Am 27. Mai 2026 begrüßte die Hochschule Studierende der Université Gustave Eiffel aus Paris, die im Rahmen des Bachelorstudiengangs „Langues étrangères appliquées“ sowie des Masterstudiengangs „Commerce international trilangues“ an einer Studienreise nach Kehl teilnahmen.
Im Mittelpunkt des Besuchs stand die Hochschule als Hochschule für öffentliche Verwaltung, ihre internationale Ausrichtung im deutsch-französischen Grenzraum sowie die Bedeutung grenzüberschreitender Zusammenarbeit im europäischen Mehrebenensystem. Dazu wurden neben dem vielfältigen Studienangebot der Hochschule auch die Forschungsaktivitäten des Kehler Instituts für Angewandte Forschung präsentiert, insbesondere die international ausgerichteten ASA-Projekte mit Burundi und Sambia.
Ein besonderes Highlight war der Austausch zwischen Studierenden aus Kehl und Paris zum Thema „Leben am Rhein – an der Grenze zu Frankreich“. In einem interaktiven Gallery-Walk diskutierten die Teilnehmenden über das grenzüberschreitende Studentenleben in Kehl und Straßburg, die Bedeutung der französischen Sprache im Studium sowie Unterschiede zwischen dem deutschen und französischen Hochschulsystem. Die Ergebnisse wurden anschließend gemeinsam vorgestellt und reflektiert.

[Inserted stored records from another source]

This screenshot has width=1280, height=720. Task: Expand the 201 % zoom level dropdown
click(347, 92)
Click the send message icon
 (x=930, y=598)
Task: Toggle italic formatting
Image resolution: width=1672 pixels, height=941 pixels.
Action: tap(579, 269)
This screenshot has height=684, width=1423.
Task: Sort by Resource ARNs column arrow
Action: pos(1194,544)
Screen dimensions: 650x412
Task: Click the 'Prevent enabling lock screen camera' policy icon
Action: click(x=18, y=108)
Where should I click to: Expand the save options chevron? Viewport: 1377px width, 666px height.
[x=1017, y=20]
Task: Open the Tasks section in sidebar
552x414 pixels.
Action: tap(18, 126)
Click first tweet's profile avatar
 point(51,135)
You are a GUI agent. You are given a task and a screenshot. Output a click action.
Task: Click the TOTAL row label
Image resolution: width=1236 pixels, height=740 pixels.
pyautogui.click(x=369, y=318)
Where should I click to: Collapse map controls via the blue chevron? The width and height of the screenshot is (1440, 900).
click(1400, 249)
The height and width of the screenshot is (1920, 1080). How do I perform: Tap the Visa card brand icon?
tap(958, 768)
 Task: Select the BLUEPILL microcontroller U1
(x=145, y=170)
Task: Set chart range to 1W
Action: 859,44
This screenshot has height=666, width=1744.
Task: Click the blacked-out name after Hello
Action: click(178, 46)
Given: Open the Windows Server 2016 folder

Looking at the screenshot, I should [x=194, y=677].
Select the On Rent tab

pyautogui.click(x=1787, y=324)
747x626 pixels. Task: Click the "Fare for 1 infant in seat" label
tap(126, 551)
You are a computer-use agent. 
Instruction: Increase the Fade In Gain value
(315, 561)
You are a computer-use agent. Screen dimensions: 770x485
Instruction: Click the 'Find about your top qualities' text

Der Besuch bot vielfältige Gelegenheiten für fachlichen und persönlichen Austausch und unterstrich einmal mehr die Bedeutung internationaler Begegnungen für Studium, Forschung und Verwaltungspraxis im europäischen Grenzraum. Der Besuch fügt sich ein in das Mittelbauprogramm für HAWen BW der Forschungsgruppe von Prof. Dr. Michael Frey, im Rahmen dessen der Ausbau internationaler Stakeholderkontakte eine besondere Priorität ist.